MSH 4.1 will likely require some workaround,

Personally i wouldn't see writing MSH 4.1 as a requirement. Is that needed for interoperation with Elmer?

It might (for my purposes #261) be worth working out a format that meshio writes and reads reasonably quickly. It does read MSH 4.1 much faster than MSH 2.2; this is an intrinsic benefit of the redesign from the Gmsh tesm, avoiding mixed topologies.

Unfortunately, the meshio speed tests don't test mixed topologies, and so while XDMF looks fast, that's only true if only one kind of cell is written. The current meshio XDMF writer, if given domain and boundary cells, will revert to a mixed topology which i fear will be slow to reread—each cell will have to be processed individually to see whst kind it is. This is not intrinsic to XDMF but a shortcoming of meshio; a fix for that is proposed in nschloe/meshio#622.
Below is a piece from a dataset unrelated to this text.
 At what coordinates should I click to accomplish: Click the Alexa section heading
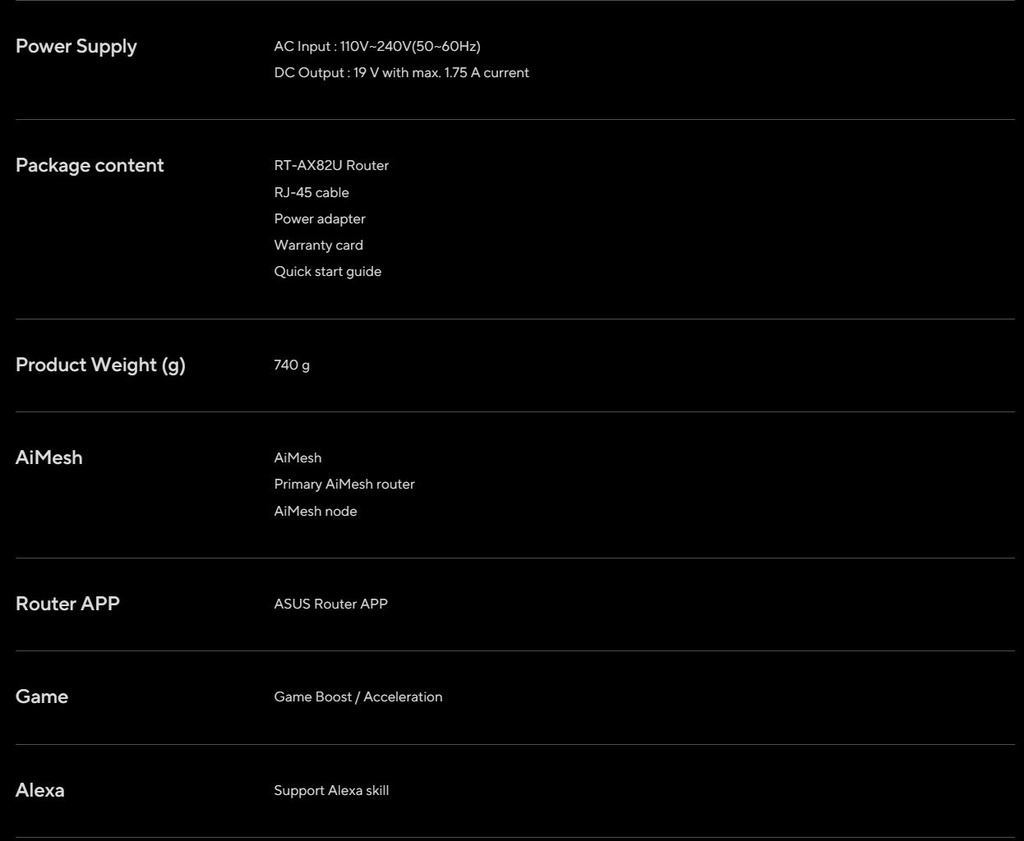[x=40, y=791]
This was part of the motivation for writing boundary facets as such in #681 rather than as lower-dimensional cells (besides the main motivation of that being a more direct representation). But neither of those are overriding considerations ; good interoperation is.

I'm thinking that VTK will probably be a reasonable default for using this PR to fix #261 ; I.e. write and reread by skfem.

If Elmer doesn't use meshio to read MSH 2.2 but rather has a C++ reader, it might not be slow, so that could be a workable procedure there.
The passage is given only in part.